[What is needed]: Look through the data below for the line with "Where should I click to: Click", and transcribe it exactly together with each line after it up to and including the line with "Instruction: Click the". Give nothing else.

[Information provided]:
——————

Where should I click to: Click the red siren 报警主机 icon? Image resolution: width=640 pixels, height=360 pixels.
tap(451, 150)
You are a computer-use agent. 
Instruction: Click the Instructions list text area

——————

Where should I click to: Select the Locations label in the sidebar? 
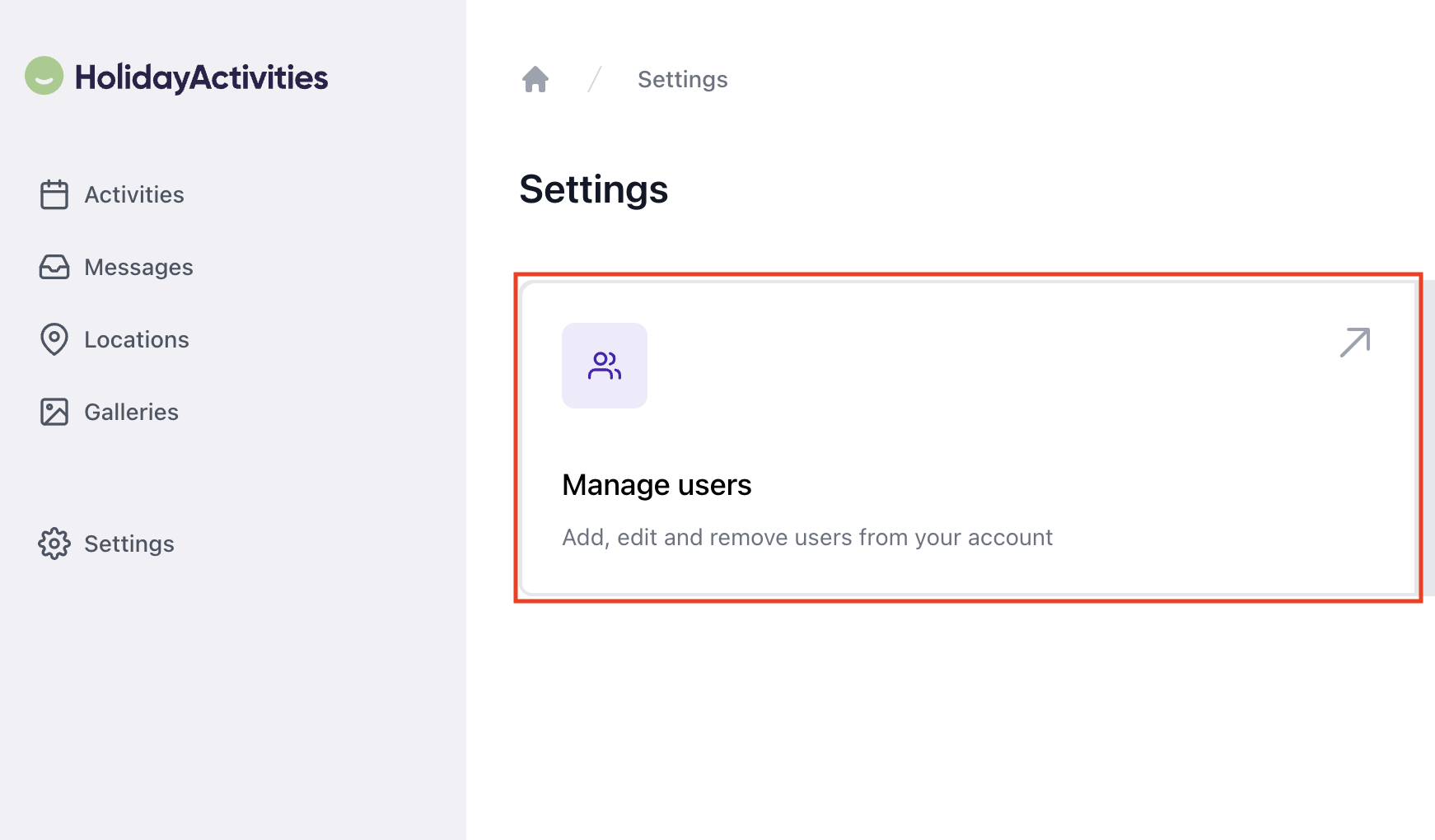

——————

[Written answer]:
Where should I click to: Click the red siren 报警主机 icon? Image resolution: width=640 pixels, height=360 pixels.
tap(451, 150)
You are a computer-use agent. 
Instruction: Click the Instructions list text area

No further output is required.